▶ **Aim 1**: In the excerpt on Mississippi's seller disclosure form, which agency administers the PCDS?
▶ **Aim 2**: Drawing on the excerpt on Mississippi's seller disclosure form, explain in one to three sentences why the form is not optional for a seller.
▶ **Aim 3**: Extend the excerpt on Mississippi's seller disclosure form, picking up after its last paragraph.

▶ **Excerpted text**:
Before you finalize an offer on a Mississippi home, the seller is legally required to hand you a completed Property Condition Disclosure Statement (PCDS). This isn't optional paperwork — it's a statutory obligation under Mississippi Code § 89-1-501, and what it reveals (or fails to reveal) can completely change your due diligence strategy.

What the Mississippi PCDS Requires

The PCDS is a standardized form administered through the Mississippi Real Estate Commission (MREC). Sellers must complete it in good faith and disclose all known material and latent defects. The form covers every major system and structural element of the property:

Structural integrity: Foundation condition, evidence of soil movement, prior foundation repairs, cracks in walls or ceilings, and any history of structural engineer involvement.

Roofing: Age of the roof, past leaks, water damage, storm or hail damage, and whether any insurance claims have been filed related to the roof.

Systems and utilities: Current condition and operational status of the HVAC system, plumbing, electrical panel and wiring, and sewer or septic system.

Water: Whether there's a private well or public water connection, any known contamination issues, and whether the water system has ever failed testing.

Wood-destroying insects: Any known history of termite infestation, past treatments, structural damage caused by wood-destroying insects, or existing pest control contracts.

Environmental hazards: Known presence of asbestos, lead-based paint (required separately under federal law for pre-1978 homes), radon, mold, or underground storage tanks.

Flood and water intrusion: Whether the property has ever flooded or experienced water intrusion from any source — basement, crawl space, foundation seepage, or surface water.

▶ **Excerpted records**:
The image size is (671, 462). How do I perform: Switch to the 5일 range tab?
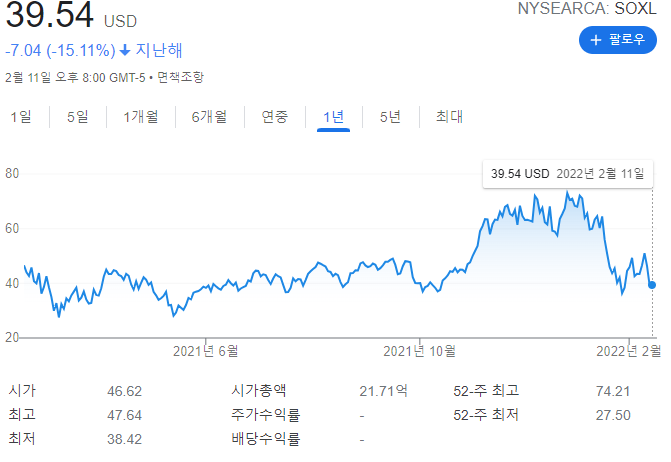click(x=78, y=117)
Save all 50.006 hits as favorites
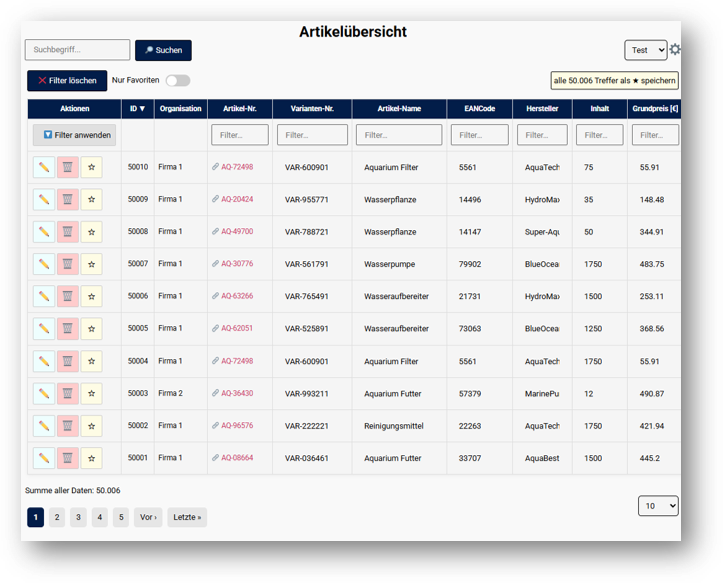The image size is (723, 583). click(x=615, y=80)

--

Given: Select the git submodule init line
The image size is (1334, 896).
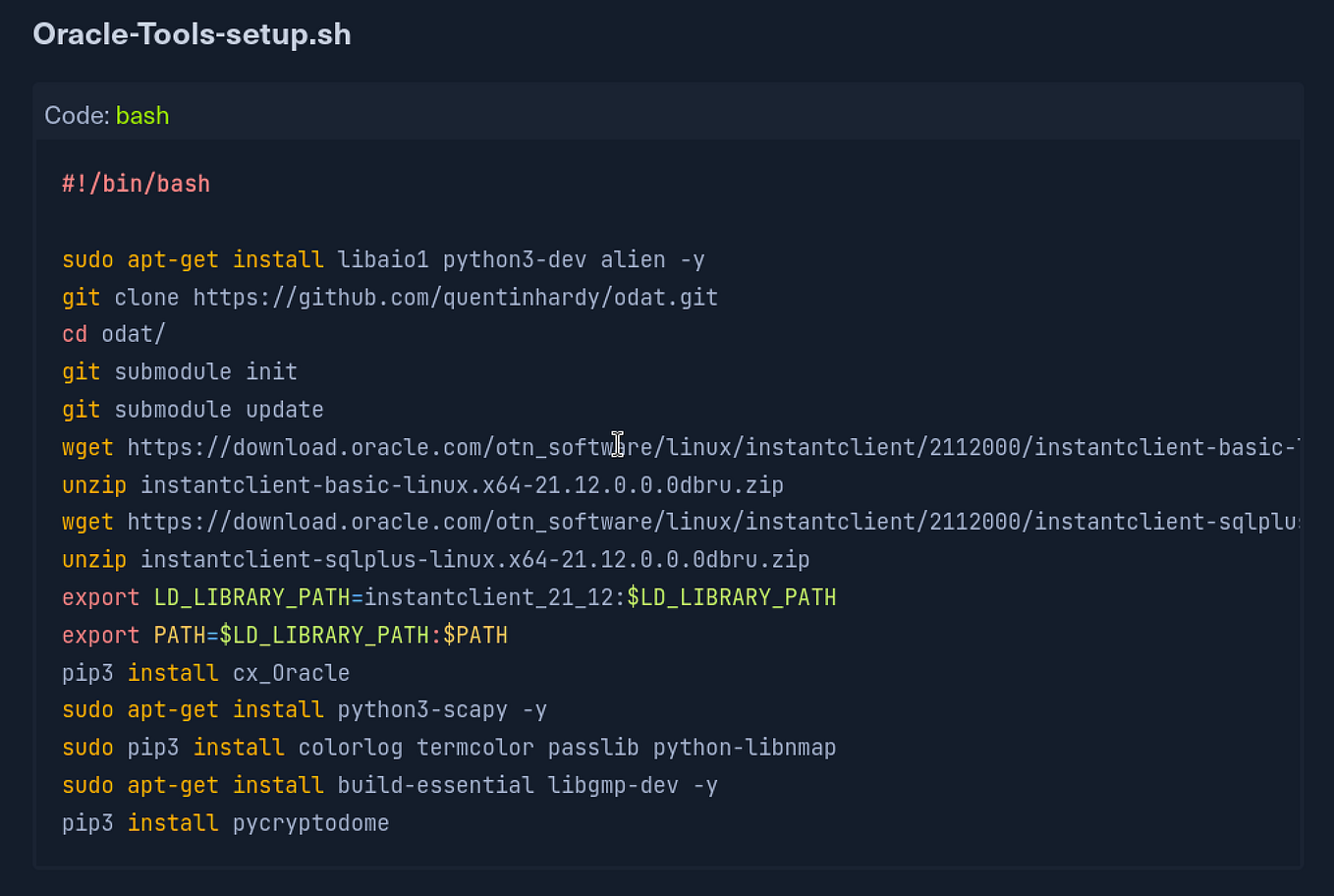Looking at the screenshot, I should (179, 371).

▶ **Right answer 1**: The Mississippi Real Estate Commission (MREC).

▶ **Right answer 2**: The PCDS is a statutory obligation under Mississippi Code § 89-1-501. That law requires the seller to give the buyer a completed form before the buyer finalizes an offer.

▶ **Right answer 3**:
Legal and title issues: Pending litigation, boundary disputes, easements, liens, or code violations the seller is aware of.

The seller must indicate for each item whether the condition is known, unknown, or not applicable. A "no known issues" response is fine — but if the seller has actual knowledge of a defect and marks "no," that creates legal exposure for fraud.

Mississippi Is Not a Caveat Emptor State

Some states let sellers off the hook with a "buyer beware" doctrine, meaning buyers are responsible for discovering defects through their own inspections. Mississippi does not follow this approach for residential sales. Sellers are legally obligated to disclose all material defects they have actual knowledge of. This places a meaningful burden on sellers to be honest — and gives buyers legal recourse if they later discover concealed defects.

If a seller knowingly omits a material defect — active termite damage, a failing septic system, a flood history, a foundation crack they've been patching for years — the buyer has grounds for a civil action. The statute of limitations for latent defect claims in Mississippi is three years.

Your Statutory Right to Terminate

Here's the provision most first-time buyers don't know about: if the seller delivers the PCDS after you've already made your offer, you have a statutory, non-waivable right to terminate the contract.

  • If the PCDS was delivered in person: you have 3 days to terminate
  • If delivered by mail: you have 5 days to terminate

Exercising this right requires no proof of defects and no justification beyond the late delivery. Upon termination, the seller must immediately refund your full earnest money deposit. This is not subject to negotiation.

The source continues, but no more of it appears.